-------- DATASET EXCERPTS --------

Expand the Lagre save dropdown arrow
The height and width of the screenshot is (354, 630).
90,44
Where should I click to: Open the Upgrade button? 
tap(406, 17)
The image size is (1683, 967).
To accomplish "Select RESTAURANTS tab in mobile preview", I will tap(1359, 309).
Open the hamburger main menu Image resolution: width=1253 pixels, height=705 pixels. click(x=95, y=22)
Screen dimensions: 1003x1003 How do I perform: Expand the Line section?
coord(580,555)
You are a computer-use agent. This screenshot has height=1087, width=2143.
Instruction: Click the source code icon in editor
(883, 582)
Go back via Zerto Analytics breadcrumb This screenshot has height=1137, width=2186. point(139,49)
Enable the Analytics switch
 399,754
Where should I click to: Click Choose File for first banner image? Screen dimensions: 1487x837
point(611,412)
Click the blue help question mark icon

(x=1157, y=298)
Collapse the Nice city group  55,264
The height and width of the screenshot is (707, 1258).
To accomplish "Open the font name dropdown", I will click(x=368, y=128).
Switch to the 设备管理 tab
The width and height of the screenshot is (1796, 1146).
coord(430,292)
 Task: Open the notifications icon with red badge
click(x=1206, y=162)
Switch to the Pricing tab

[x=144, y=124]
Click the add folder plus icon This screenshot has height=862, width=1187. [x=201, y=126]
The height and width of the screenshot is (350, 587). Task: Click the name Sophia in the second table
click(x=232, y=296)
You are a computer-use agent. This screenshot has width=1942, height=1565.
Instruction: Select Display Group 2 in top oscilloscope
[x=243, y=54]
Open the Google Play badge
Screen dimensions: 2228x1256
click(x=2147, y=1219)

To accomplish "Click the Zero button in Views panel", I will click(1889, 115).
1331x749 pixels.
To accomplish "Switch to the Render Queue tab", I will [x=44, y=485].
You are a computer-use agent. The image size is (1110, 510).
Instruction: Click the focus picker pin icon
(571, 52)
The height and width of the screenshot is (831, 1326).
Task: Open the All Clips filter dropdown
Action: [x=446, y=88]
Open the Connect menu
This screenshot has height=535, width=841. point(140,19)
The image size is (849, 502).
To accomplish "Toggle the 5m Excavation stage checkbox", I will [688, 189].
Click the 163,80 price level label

--------

TASK DIRECTIONS => Which lines in the records above contain the string "agent"? Copy them.

RESPONSE TO THIS TASK =>
You are a computer-use agent. This screenshot has height=1087, width=2143.
You are a computer-use agent. This screenshot has width=1942, height=1565.
You are a computer-use agent. The image size is (1110, 510).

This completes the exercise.